* _Source records_
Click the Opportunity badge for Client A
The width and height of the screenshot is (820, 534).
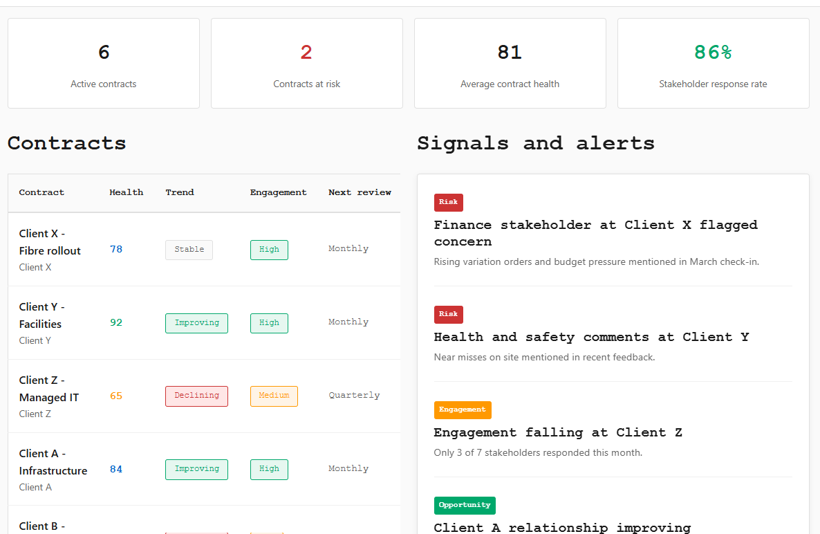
* * *
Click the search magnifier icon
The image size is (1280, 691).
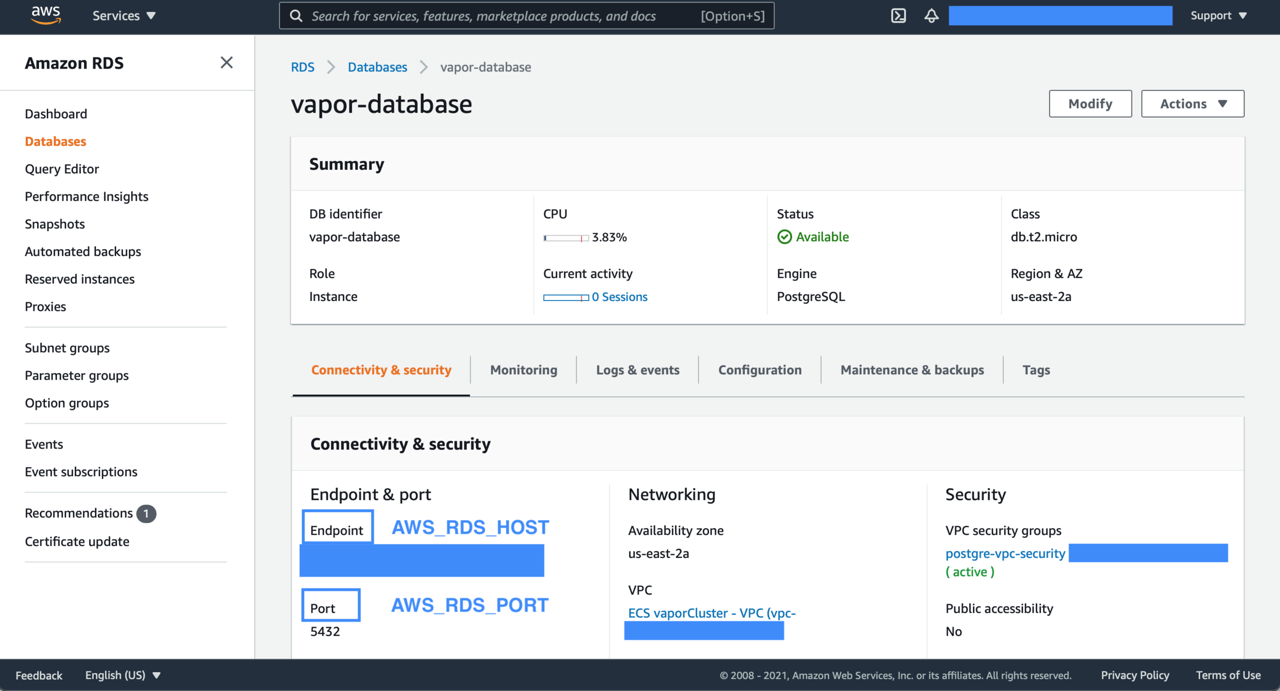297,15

* _Aim of the exercise_
Copy out word for word the lines from the one containing "Click the Opportunity badge for Client A" through the one containing "The width and", including both.

* _Expected output_
Click the Opportunity badge for Client A
The width and height of the screenshot is (820, 534).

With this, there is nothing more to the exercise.